Second, to be able to trace the individual exposure of employees: preserving successive health and safety risk assessments can allow employees who suffer from occupational diseases to assert their right to compensation, by establishing cause-and-effect links between their current illness and the risks they faced in the past.

 

Even if some companies may believe they have no interest in deliberately facilitating the establishment of a cause-and-effect link between their employees' occupational diseases and safety within their structure, we will remind them "Every employer shall ensure that his employees are provided with such health surveillance as is appropriate having regard to the risks to their health and safety" in accordance with the The Management of Health and Safety at Work - Regulation 6. Deliberately removing evidence of employee exposure to risks that may have caused their illness is likely to prove extremely counterproductive if this were established, especially in the event of a judgment.

  • Considerations for properly storing various versions of the health and safety risk assessment:

If you were to choose only one method of storage for the various versions of your health and safety risk assessment, we would recommend it be digital.

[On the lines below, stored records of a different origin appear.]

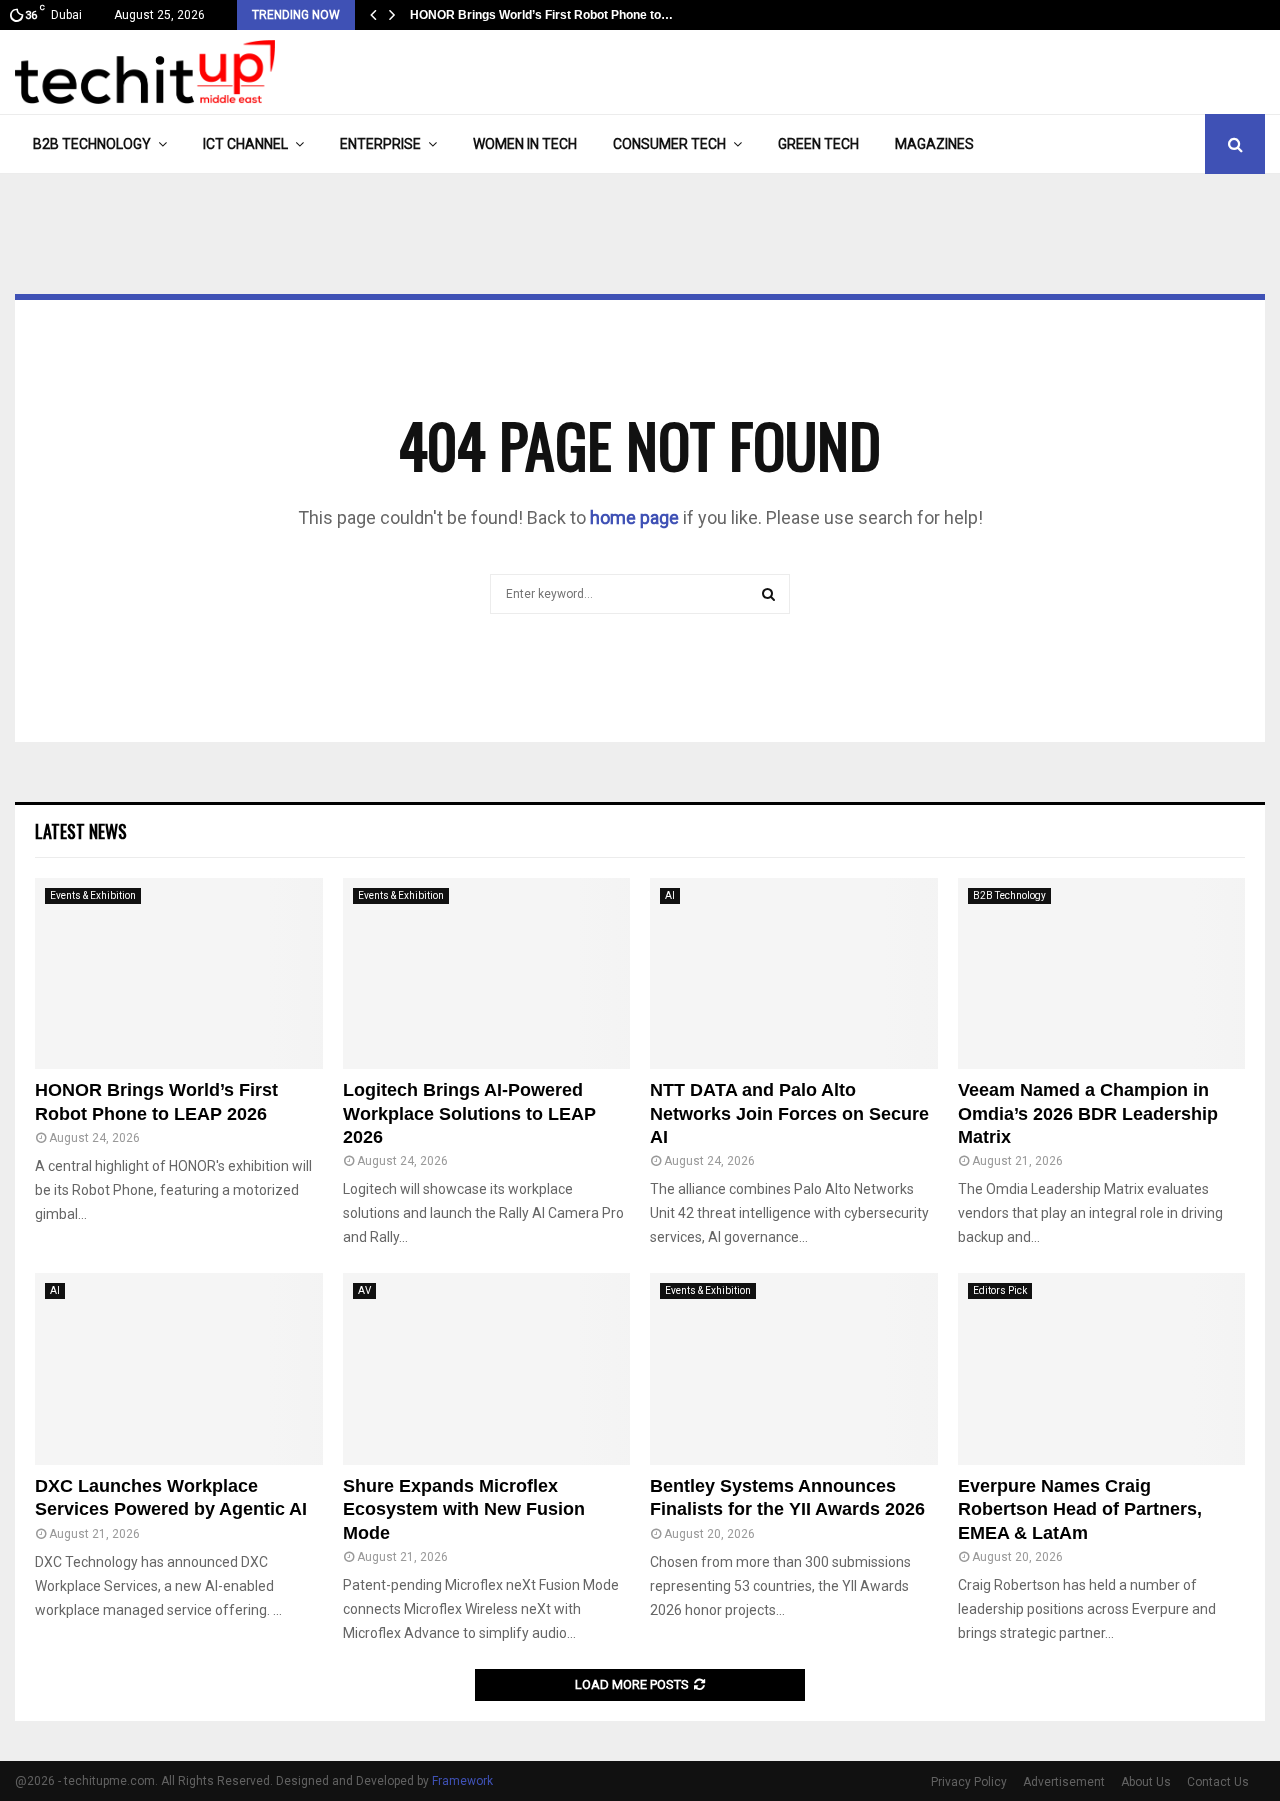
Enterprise (380, 144)
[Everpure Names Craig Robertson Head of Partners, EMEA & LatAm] (1102, 1369)
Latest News (81, 831)
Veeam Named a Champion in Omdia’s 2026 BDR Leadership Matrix (1088, 1113)
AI (670, 895)
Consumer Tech (669, 144)
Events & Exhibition (93, 895)
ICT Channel (245, 144)
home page (634, 517)
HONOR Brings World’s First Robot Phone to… (541, 15)
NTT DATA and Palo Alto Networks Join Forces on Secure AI (789, 1113)
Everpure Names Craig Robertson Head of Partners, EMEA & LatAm (1080, 1509)
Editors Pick (1000, 1290)
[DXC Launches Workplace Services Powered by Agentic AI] (179, 1369)
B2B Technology (92, 144)
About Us (1146, 1782)
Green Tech (818, 144)
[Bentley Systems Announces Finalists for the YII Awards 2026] (794, 1369)
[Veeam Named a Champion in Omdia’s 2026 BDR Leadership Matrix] (1102, 974)
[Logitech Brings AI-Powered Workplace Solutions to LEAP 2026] (487, 974)
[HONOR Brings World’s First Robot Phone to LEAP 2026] (179, 974)
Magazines (934, 144)
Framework (462, 1781)
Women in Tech (525, 144)
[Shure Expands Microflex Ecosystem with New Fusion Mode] (487, 1369)
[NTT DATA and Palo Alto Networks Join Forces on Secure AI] (794, 974)
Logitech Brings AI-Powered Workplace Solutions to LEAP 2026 (469, 1113)
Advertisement (1064, 1782)
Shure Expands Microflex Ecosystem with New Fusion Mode (464, 1509)
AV (364, 1290)
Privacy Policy (969, 1782)
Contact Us (1218, 1782)
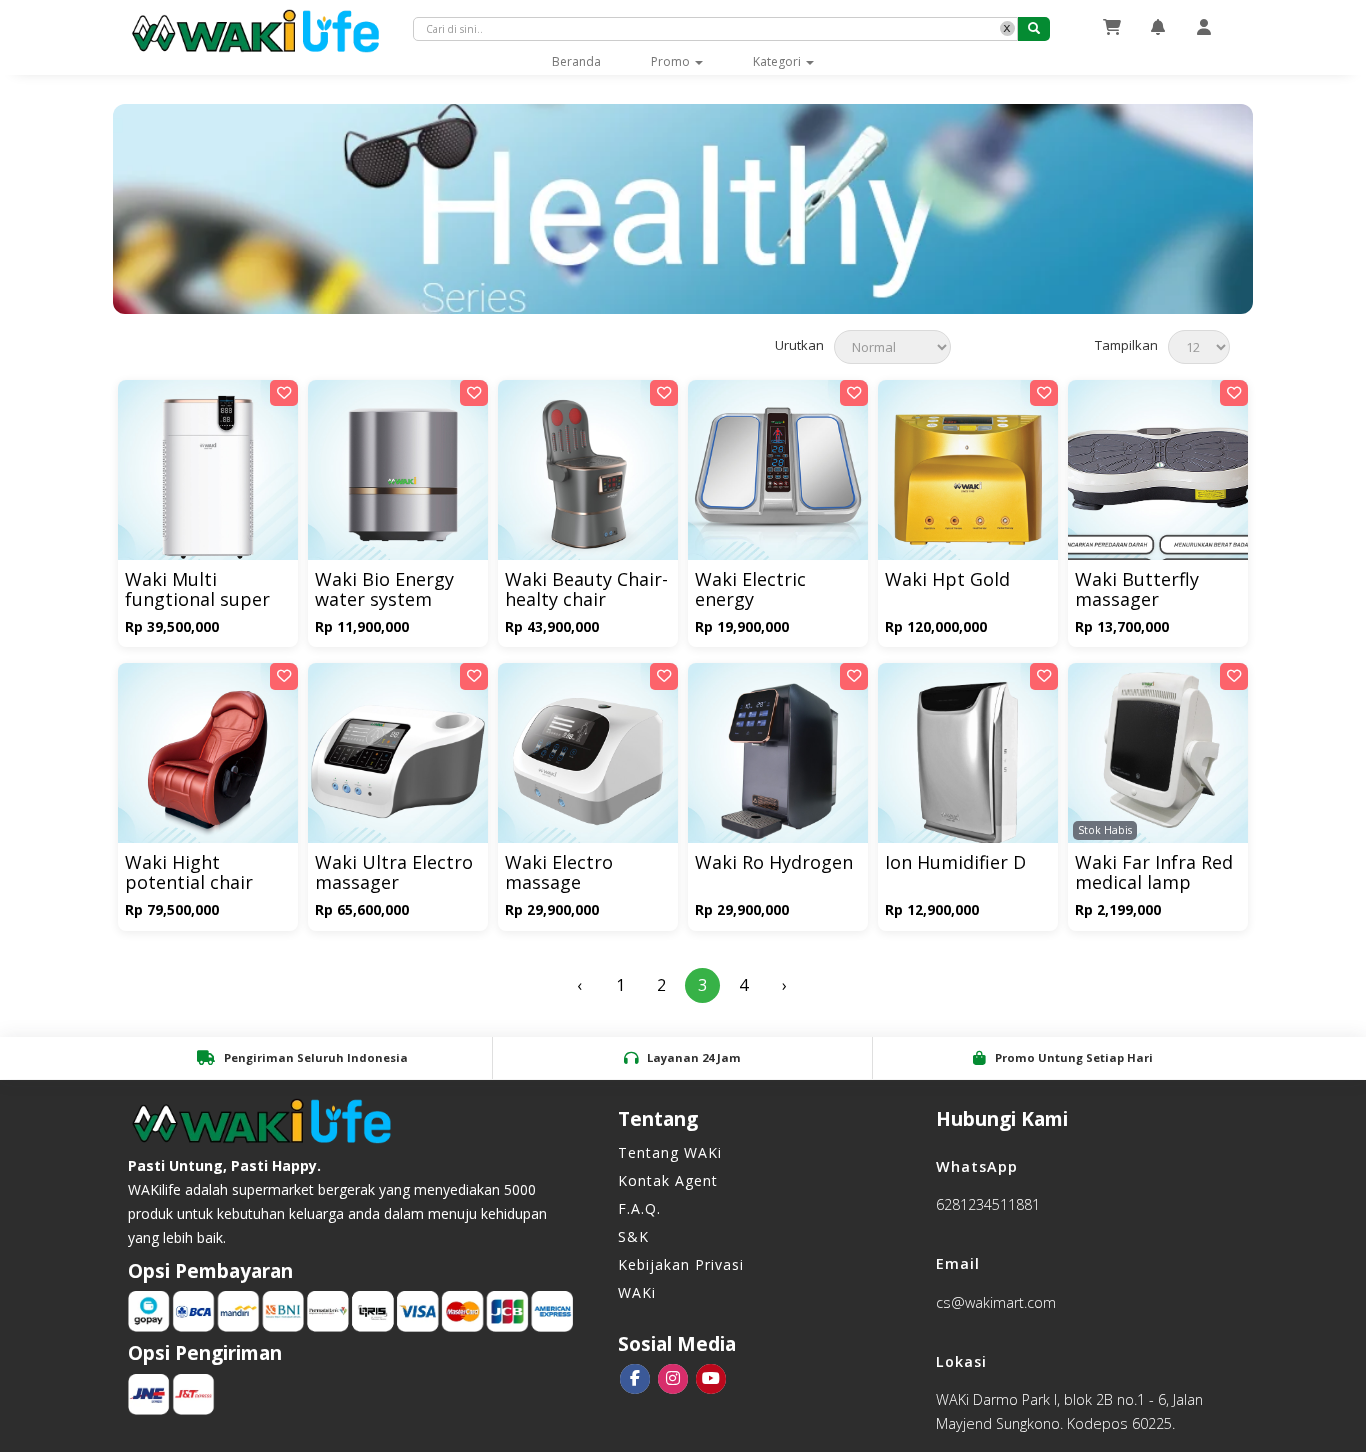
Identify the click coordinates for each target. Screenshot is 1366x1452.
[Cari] (1034, 29)
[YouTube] (711, 1379)
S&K (633, 1236)
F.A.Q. (639, 1208)
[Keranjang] (1112, 27)
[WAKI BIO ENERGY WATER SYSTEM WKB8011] (398, 478)
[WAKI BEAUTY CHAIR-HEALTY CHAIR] (588, 478)
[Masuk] (1204, 27)
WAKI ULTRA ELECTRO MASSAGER (394, 873)
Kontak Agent (668, 1180)
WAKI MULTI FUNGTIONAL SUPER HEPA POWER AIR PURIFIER (197, 591)
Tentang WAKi (670, 1152)
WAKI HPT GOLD (947, 580)
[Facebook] (635, 1379)
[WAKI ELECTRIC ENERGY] (778, 478)
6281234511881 (988, 1204)
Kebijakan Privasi (681, 1264)
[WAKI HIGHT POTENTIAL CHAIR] (208, 762)
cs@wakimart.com (996, 1302)
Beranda (589, 61)
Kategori (778, 61)
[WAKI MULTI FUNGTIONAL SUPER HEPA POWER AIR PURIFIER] (208, 478)
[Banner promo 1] (683, 209)
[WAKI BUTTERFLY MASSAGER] (1158, 478)
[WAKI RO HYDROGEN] (778, 762)
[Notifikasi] (1158, 27)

While you can certainly archive in paper format, we believe it would be best complemented by digital storage.

Indeed, digital storage allows for easy and often free storage in multiple locations (e.g., local storage on a company computer or server, cloud storage through online services, etc.). This convenience is offered by any typical email service like Gmail or Outlook, which also provide free online storage solutions of several GBs, more than enough to store all of your most sensitive company documents.

Storing both locally and in the cloud ensures that you can handle a variety of situations and always have a way to retrieve your documents, whether there's an issue with your IT infrastructure or with your hosting provider's servers. Moreover, digital documents can be encrypted if you have high IT security requirements, which is not possible with physical paper documents.